From the data below, copy exactly the lines that lie between the one holding "Where should I" and the one holding "Check the Skip Unload option", including both, and nothing more.

Exercise input below:

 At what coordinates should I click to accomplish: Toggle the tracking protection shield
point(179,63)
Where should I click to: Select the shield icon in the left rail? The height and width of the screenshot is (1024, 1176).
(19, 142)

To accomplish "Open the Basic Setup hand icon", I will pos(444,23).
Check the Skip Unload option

End of Exercise input.
Exercise input below:

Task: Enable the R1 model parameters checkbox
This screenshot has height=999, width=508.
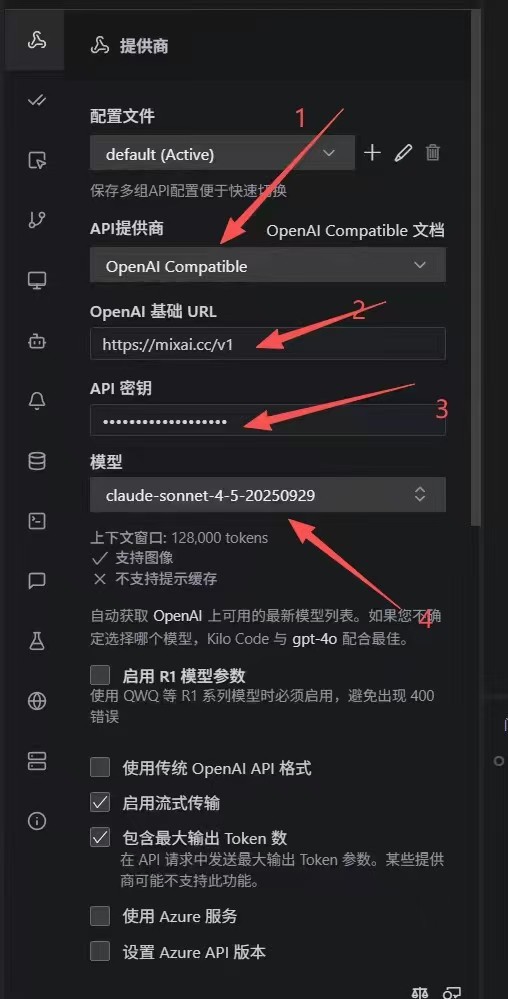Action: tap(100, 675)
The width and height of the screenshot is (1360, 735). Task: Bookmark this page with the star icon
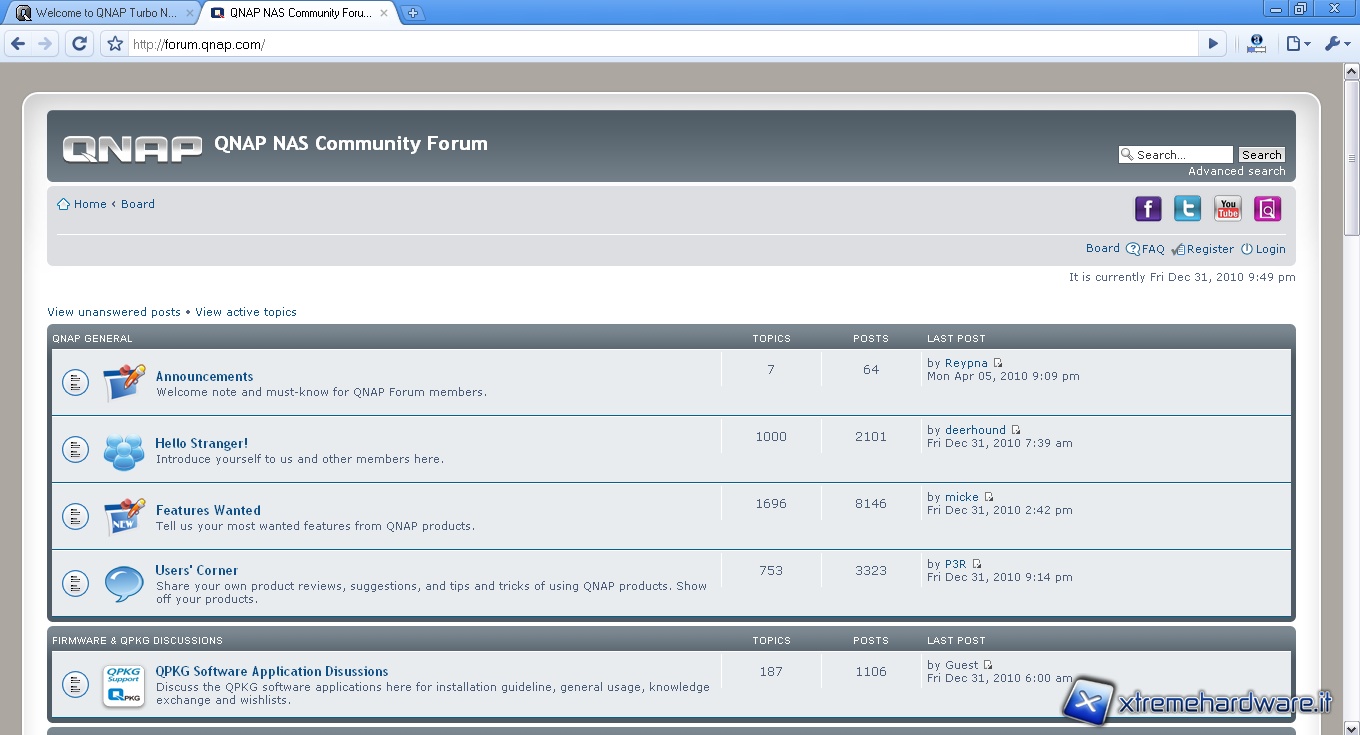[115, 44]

End of Exercise input.

Answer below
Where should I click to: Select the shield icon in the left rail? The height and width of the screenshot is (1024, 1176).
(19, 142)

To accomplish "Open the Basic Setup hand icon", I will pos(444,23).
Check the Skip Unload option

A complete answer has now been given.